§ Extracted data:
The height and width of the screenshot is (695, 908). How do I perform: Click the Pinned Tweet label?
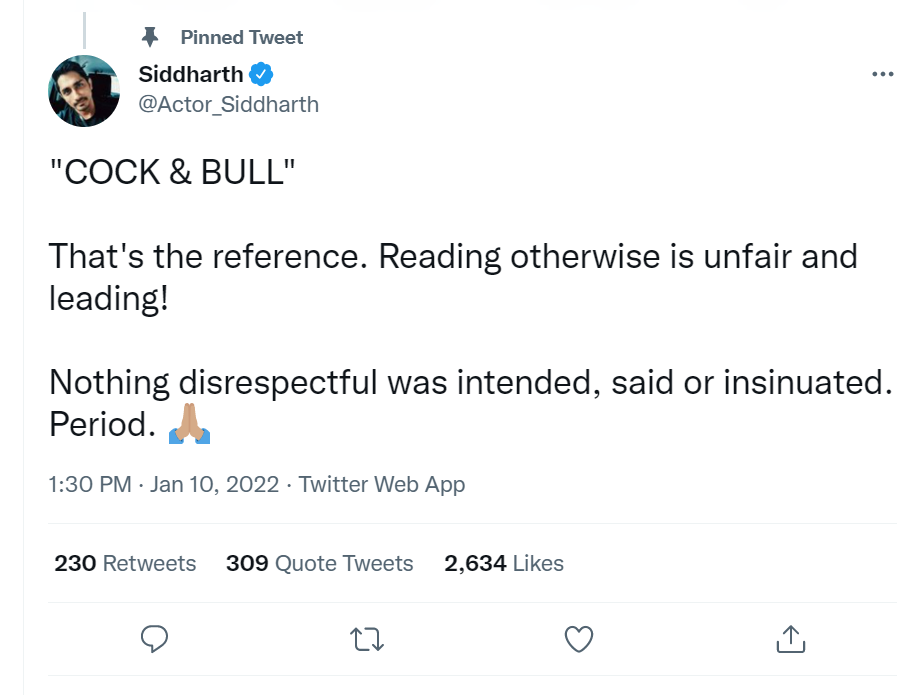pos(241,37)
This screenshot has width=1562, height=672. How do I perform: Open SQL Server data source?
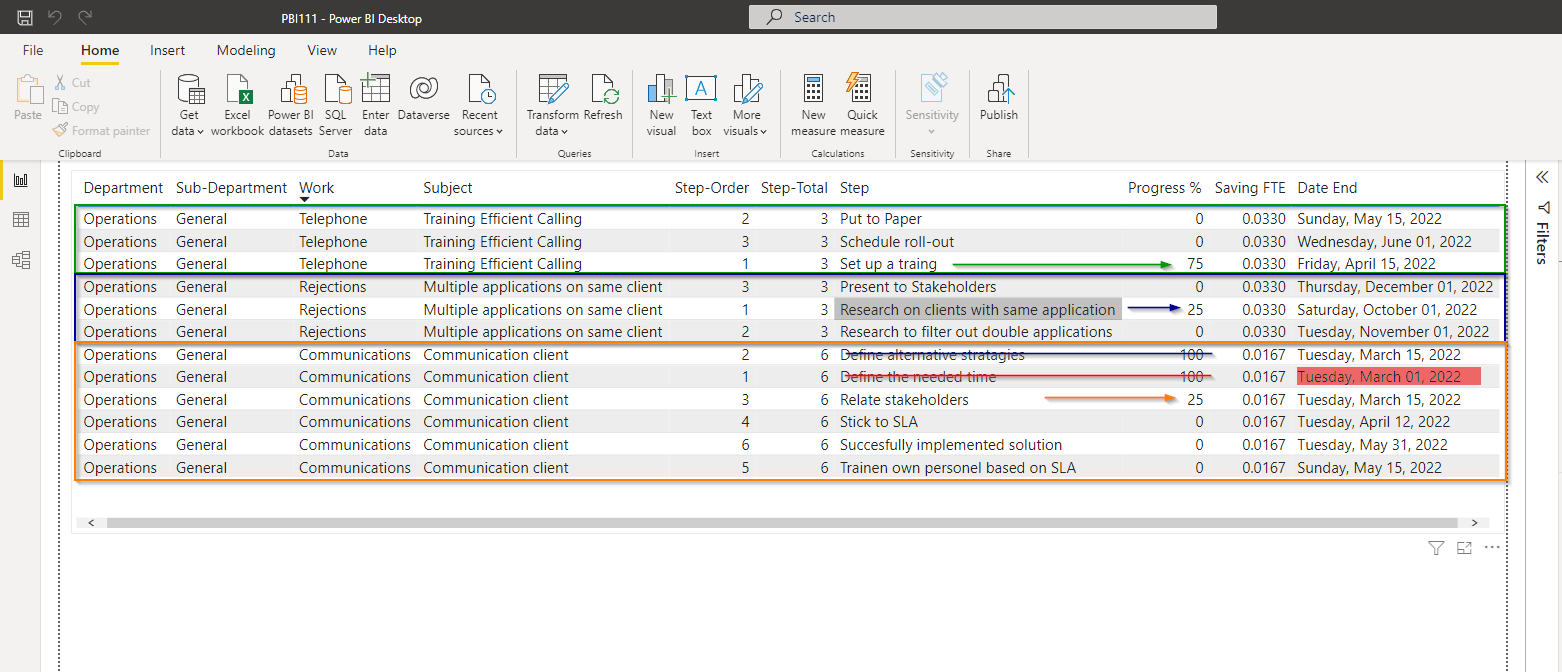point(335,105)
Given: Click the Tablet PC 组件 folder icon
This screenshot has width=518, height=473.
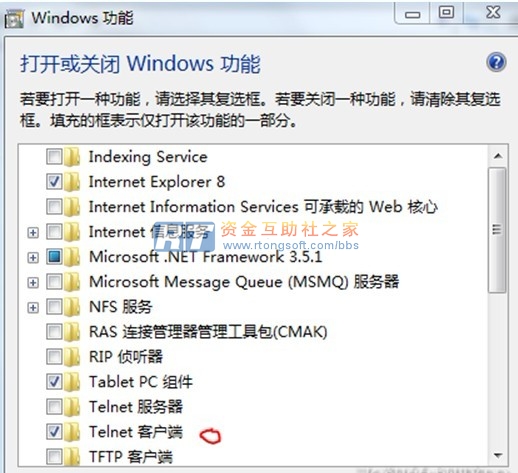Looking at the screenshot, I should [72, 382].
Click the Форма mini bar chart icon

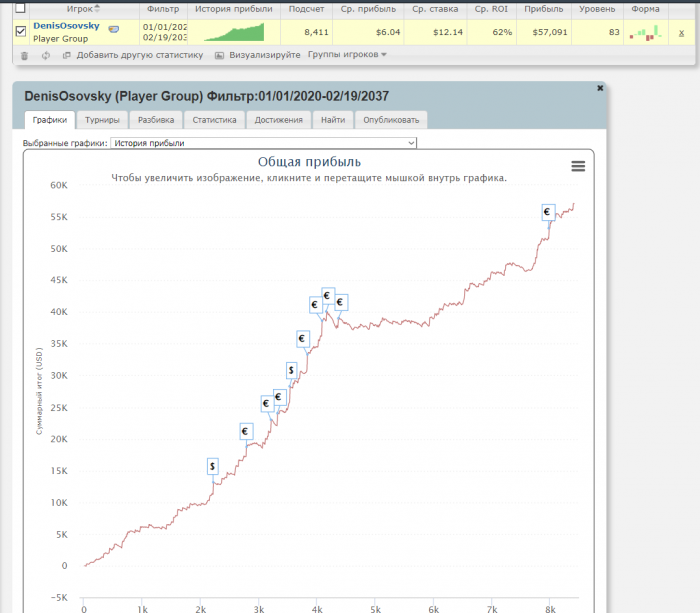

§ Work item:
Can the entries above be repeated exactly, without their pictures?

§ Task result:
The height and width of the screenshot is (695, 908). How do I perform: Click the Pinned Tweet label?
pos(241,37)
This screenshot has width=1562, height=672. How do I perform: Open SQL Server data source?
point(335,105)
Given: Click the Tablet PC 组件 folder icon
This screenshot has width=518, height=473.
Looking at the screenshot, I should [72, 382].
Click the Форма mini bar chart icon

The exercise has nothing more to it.